◆ **TASK DIRECTIONS**
Output the material exactly, line by line.

◆ **GIVEN DATA**
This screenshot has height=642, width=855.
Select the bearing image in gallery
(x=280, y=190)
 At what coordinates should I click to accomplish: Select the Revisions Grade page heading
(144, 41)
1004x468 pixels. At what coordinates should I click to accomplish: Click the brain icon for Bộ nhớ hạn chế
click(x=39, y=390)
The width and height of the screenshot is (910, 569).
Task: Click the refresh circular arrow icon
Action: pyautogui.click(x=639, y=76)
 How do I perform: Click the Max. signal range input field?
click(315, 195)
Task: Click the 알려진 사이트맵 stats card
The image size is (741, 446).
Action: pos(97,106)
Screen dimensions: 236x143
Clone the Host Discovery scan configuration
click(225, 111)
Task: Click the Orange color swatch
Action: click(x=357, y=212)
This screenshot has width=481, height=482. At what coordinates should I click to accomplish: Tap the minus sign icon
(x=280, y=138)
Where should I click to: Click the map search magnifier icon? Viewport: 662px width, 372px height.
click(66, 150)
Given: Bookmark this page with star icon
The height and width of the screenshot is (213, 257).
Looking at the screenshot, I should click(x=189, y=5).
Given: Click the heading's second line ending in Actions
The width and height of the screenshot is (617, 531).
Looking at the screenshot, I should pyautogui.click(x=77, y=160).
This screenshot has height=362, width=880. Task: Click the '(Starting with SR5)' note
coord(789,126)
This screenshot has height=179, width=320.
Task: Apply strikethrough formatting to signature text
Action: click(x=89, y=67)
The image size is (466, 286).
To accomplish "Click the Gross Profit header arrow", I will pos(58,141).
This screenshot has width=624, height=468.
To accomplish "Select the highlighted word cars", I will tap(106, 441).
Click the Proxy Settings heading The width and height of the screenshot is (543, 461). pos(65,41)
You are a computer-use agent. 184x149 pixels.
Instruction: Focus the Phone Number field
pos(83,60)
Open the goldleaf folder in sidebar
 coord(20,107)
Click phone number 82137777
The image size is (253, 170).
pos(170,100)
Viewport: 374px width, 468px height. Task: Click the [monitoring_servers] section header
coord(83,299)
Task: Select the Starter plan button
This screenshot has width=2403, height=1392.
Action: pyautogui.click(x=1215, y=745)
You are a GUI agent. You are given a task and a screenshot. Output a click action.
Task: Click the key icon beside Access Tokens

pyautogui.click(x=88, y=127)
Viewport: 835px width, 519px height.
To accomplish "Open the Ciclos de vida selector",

◆ **REPLY**
This screenshot has height=642, width=855.
Select the bearing image in gallery
(x=280, y=190)
 At what coordinates should I click to accomplish: Select the Revisions Grade page heading
(144, 41)
1004x468 pixels. At what coordinates should I click to accomplish: Click the brain icon for Bộ nhớ hạn chế
click(x=39, y=390)
The width and height of the screenshot is (910, 569).
Task: Click the refresh circular arrow icon
Action: pyautogui.click(x=639, y=76)
 How do I perform: Click the Max. signal range input field?
click(315, 195)
Task: Click the 알려진 사이트맵 stats card
The image size is (741, 446).
Action: pos(97,106)
Screen dimensions: 236x143
Clone the Host Discovery scan configuration
click(225, 111)
Task: Click the Orange color swatch
Action: click(x=357, y=212)
This screenshot has width=481, height=482. At what coordinates should I click to accomplish: Tap the minus sign icon
(x=280, y=138)
Where should I click to: Click the map search magnifier icon? Viewport: 662px width, 372px height.
click(66, 150)
Given: Bookmark this page with star icon
The height and width of the screenshot is (213, 257).
Looking at the screenshot, I should click(x=189, y=5).
Given: Click the heading's second line ending in Actions
The width and height of the screenshot is (617, 531).
Looking at the screenshot, I should pyautogui.click(x=77, y=160).
This screenshot has height=362, width=880. Task: Click the '(Starting with SR5)' note
coord(789,126)
This screenshot has height=179, width=320.
Task: Apply strikethrough formatting to signature text
Action: click(x=89, y=67)
The image size is (466, 286).
To accomplish "Click the Gross Profit header arrow", I will pos(58,141).
This screenshot has width=624, height=468.
To accomplish "Select the highlighted word cars", I will tap(106, 441).
Click the Proxy Settings heading The width and height of the screenshot is (543, 461). pos(65,41)
You are a computer-use agent. 184x149 pixels.
Instruction: Focus the Phone Number field
pos(83,60)
Open the goldleaf folder in sidebar
 coord(20,107)
Click phone number 82137777
The image size is (253, 170).
pos(170,100)
Viewport: 374px width, 468px height. Task: Click the [monitoring_servers] section header
coord(83,299)
Task: Select the Starter plan button
This screenshot has width=2403, height=1392.
Action: pyautogui.click(x=1215, y=745)
You are a GUI agent. You are given a task and a screenshot. Output a click action.
Task: Click the key icon beside Access Tokens

pyautogui.click(x=88, y=127)
Viewport: 835px width, 519px height.
To accomplish "Open the Ciclos de vida selector",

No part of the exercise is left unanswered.